Утром вошли в пролив. Море спокойное, вода мутная, даже виден и Крымский берег, и Кавказский. Напоминает Волгу. Навстречу нам плыли большие льдины из Азовского моря. Одна такая льдина налетела на баржу и перервала канат. Мы подняли сигнальный флаг, чтобы выслали катер. Но был туман, и сигнала не увидели. Бросили мы эту несчастную баржу и пошли в порт.
С Олейниковым случилось несчастье: нога попала в рулевую цепь и ему, наверно, разломало кость. Его отвезли в больницу. Слезли мы на мол и не знаем, что дальше делать. А так холодно, ветер. Мы с Мамочкой пошли на базар. Идем, вдруг слышу — кто-то кричит: «Ира!», смотрю — Люба Ретивова. Она тоже беженствует и приехала в Керчь из Новороссийска. Живет в лазарете, дала свой адрес.
Поздно вечером началась грузка парохода. Ставропольский дивизион начал грабёж. Мы счастливо отделались — у нас ничего не пропало. Владимирский выхлопотал для нас с Мамочкой ночлег у инспектора народных училищ, так что мы спали по-человечески, а не по-беженски, в порту.
Здесь встретили Гутовских с Чайковской-10. Они тоже приехали из Туапсе. Привели нас к своим знакомым, у которых остановились и сами. Это дом художника Чернецова[4]. Все стены и двери у него завешены картинами. Есть превосходные работы.
Вчера были в Музее древностей, в кургане и в греческом склепе. Видели интересные могильники и памятники с трогательными надписями, великолепные вазы, сделанные за несколько веков до Рождества Христова, и много интересных древностей.
Завтра утром мы едем в Симферополь. Риск благородное дело, а беженцам только и остаётся рисковать.
Где-то ещё придётся встретить Пасху. Мне так хотелось говеть и теперь. Сегодня Вербное воскресение.
Над морем
Запись от 29 марта / 11 апреля 1920 г. Симферополь
Я не буду подробно описывать эту поездку. Это была самая обыкновенная езда теперешнего времени. Ехали конечно, в теплушке, человек сорок, большей частью военные. И разговоры все были военные, только настроение далеко не военное. Это были такие тыловые прощелыги, каких теперь, к сожалению, очень много. С нами было несколько сыпнотифозных. В одном углу лежал и метался в бреду совсем молодой офицер, он бредил. И было страшно слушать его бред. Из другой половины теплушки тоже раздавались стоны и дикие бессвязные слова.

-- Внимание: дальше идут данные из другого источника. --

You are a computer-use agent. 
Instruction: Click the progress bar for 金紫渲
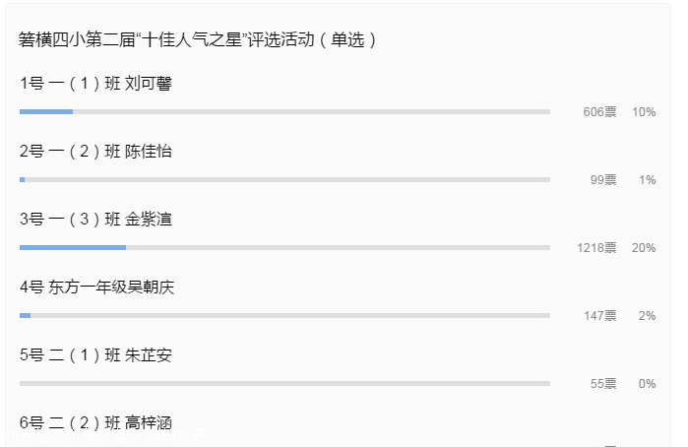284,248
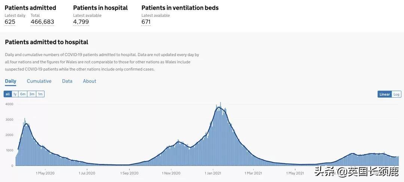The image size is (404, 182).
Task: Click the 1 Nov 2020 axis label
Action: point(171,173)
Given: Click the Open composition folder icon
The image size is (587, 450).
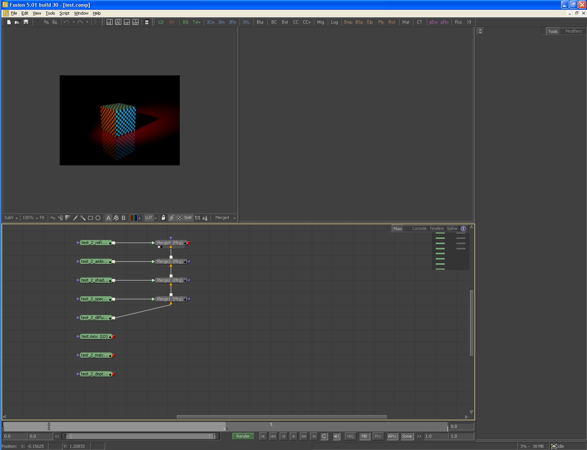Looking at the screenshot, I should click(17, 22).
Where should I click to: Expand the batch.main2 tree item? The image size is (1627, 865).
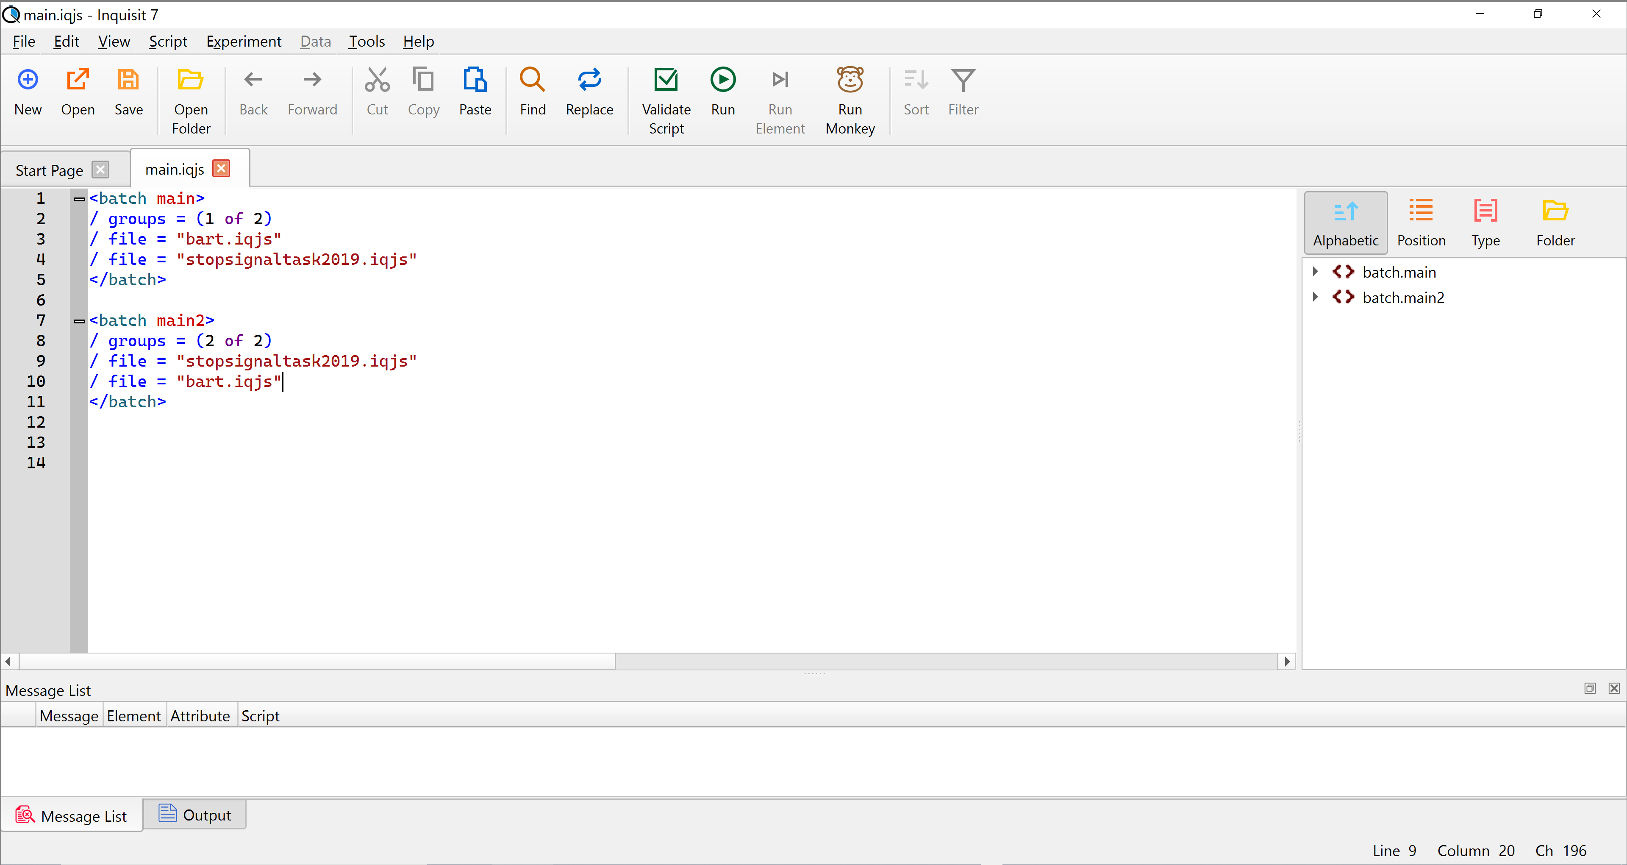pyautogui.click(x=1315, y=298)
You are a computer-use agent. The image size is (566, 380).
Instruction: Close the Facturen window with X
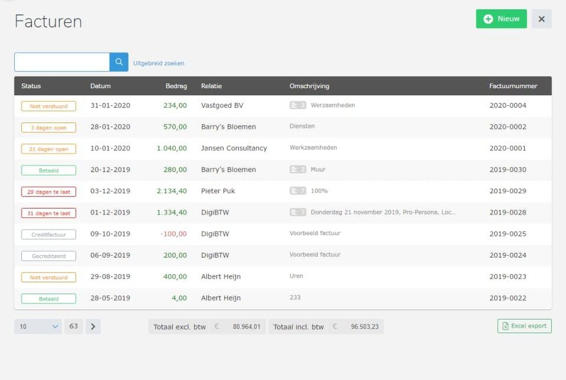(541, 19)
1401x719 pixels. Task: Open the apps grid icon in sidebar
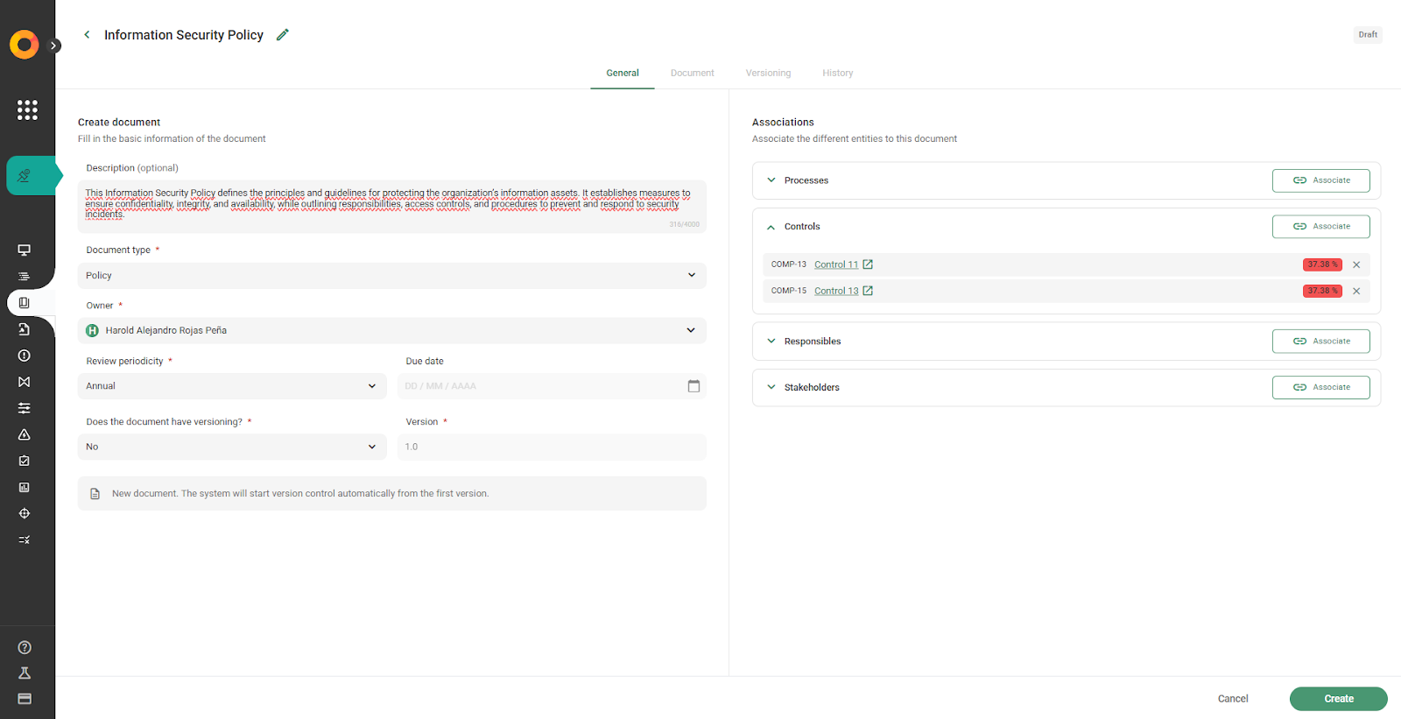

Ехали с заездом в Феодосию. На станции Джанкой у нас была пересадка, это было как раз в Пасхальную ночь. Перегружаясь из вагона в вагон, мы слышали отдаленный благовест. И в эту ночь, когда каждая душа наполняется святым восторгом, в эту ночь мы были забыты. Никто не вспомнил о беженцах. Только, может быть, там, на севере, кто-нибудь вспомнил о нас. Христос Воскресе, беженцы!
Утром приехали в Симферополь. Удалось достать крашеных яичек. На вокзале была масса корниловцев. Они так весело христосовались и разговаривали между собой, что становилось весело. Это были не такие в беспорядке отступающие части, унылые и усталые, какие мы видели в Туапсе. Это были две сформированные дивизии. Днём они поехали на фронт. Поезд был битком набит ими. На некоторых вагонах развевались знамена отдельных частей. Корниловцы уезжали такие бодрые, твёрдые, весёлые. Их настроение передалось и нам.
Запись от 31 марта / 13 апреля 1920 г
Мы прошли все ступени беженства. На чём мы только не ездили, где только не жили и в каких условиях не бывали! И в общежитии, и в комнате, и в вагоне, и на вокзале; и голод чувствовали, и в осадном положении были, и под бомбардировкой, и у белых, и у зелёных, и у красных. Одним словом, пережили всё, что надо беженцу, и пора бы нам теперь возвратиться домой к мирной жизни с золотой медалью.
Крым переполнен. Вся Украина, занятая летом Добрармией, вся в Крыму. Дома переполнены. Все гостиницы, кофейни, даже кухни в частных домах реквизированы. Невероятно поднялись цены, особенно, на хлеб. С ночи стоят очереди за хлебом! Население ропщет.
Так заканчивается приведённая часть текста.